Thursday, June 27, 2013

Summertime Blues

The best part of being a teacher, is that we have don't work in the summer. However, ask any teacher and they'll tell you that most teachers work in the summer to supplement their income. There is one income in my house: mine. That salary has to stretch 12 months and include daycare plus the major needs in life for myself, E, and my fur family. 

I've been a teacher for almost 10 years and have worked almost every summer to earn extra money. There are 2 exceptions: when I got my first teaching job, lived at home, and made more than enough to take care of my bills, and the summer after my son was born (but I still worked 2 weeks of summer school so I don't know if it counts). 

This year I'm teaching 3 weeks summer school again. I'm lucky that my mom is able to come down and watch E or this wouldn't happen. However, it's sometimes hard not to feel upset when I realize that I barely see E during the school year work week and, though the hours are better, I'll be gone again during the summer. The mommy guilt will kill you if you let it. Also, the summer is when I mentally recharge from everything so I'm fresh and ready for another year with my students.

The money is going to pay the bills, as well as pay for next year's vacation to Disney (yay!); therefore I can't complain too much. I need to work and there's a venue for me to help kids, which is why I became a teacher in the first place.

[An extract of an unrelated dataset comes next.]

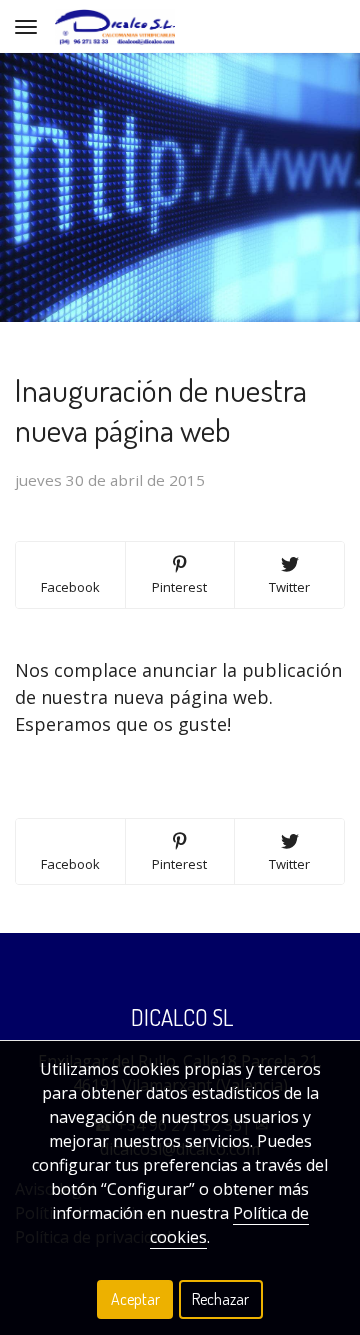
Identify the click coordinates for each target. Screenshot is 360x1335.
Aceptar (135, 1299)
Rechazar (220, 1299)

Let me end this by saying that maybe money doesn't buy happiness, but it certainly helps.

Friday, June 21, 2013

It Takes a Village

A lot of people tell me that they could never be a parent on their own and they don't know how I do it. Whenever someone says this to me, I am not sure what to say. I grew up in a two parent household. My parents were very supportive of my decision to adopt as a single mother. This may be because I am adopted or because I have always wanted to adopt and made my feelings very clear from the time I was 20.

I've seen a lot of great relationships (my grandparents) and countless relationships that ended in break ups, divorce, or one spouse doing the work of 2 spouses in a marriage. Don't get me wrong: I believe in marriage. I would love to get married one day, but I also didn't want to wake up one day and realize that I missed my chance at motherhood. Single parenting is the only way I know how to be a parent. We're a team of 2 instead of 3!

How do you do it? Build your village. I have a village surrounding my child. Hillary Clinton wrote a book with the same title, and she's completely right (I'm sure my dad is rolling in his grave as I'm writing this). E is surrounded by a loving family, even if they are far away. He is the center of attention at family gatherings and when we visit home, my aunt and uncle always make sure they visit so they can see him. He has 2 Nanas and one Papa (my uncle) as well as my sister, cousins, and their spouses that get very excited when he comes to visit.

I also have extremely supportive friends, neighbors, and co-workers. Helpful hint: when someone says they'll babysit when you need them, take them up on the offer. I had a co-worker say that she would take E if I ever needed her. He brought home the stomach bug when he was 7 months old and passed it on to me. My mother lives several hours away and was working at the time so she couldn't help. I couldn't take care of E (my worst fear) and I called my co-worker for help. She picked him up the next day so I could sleep and kept him for 6 hours. She's also taken him so I could have a Mommy's Night Out with friends (well needed!).

I have three very good friends that E sees regularly and have been with me from the beginning of the adoption process. Two of them are moms and I have called them many, many times for advice or hand holding. The other friend is a great listener and, though she has no children, takes E once a month so that I can get my hair cut and styled (one of my few mommy must haves).

Build your village. Surround yourself with friends and family (if possible). Don't feel guilty if you need to call one of them for help or advice. You would do it for them.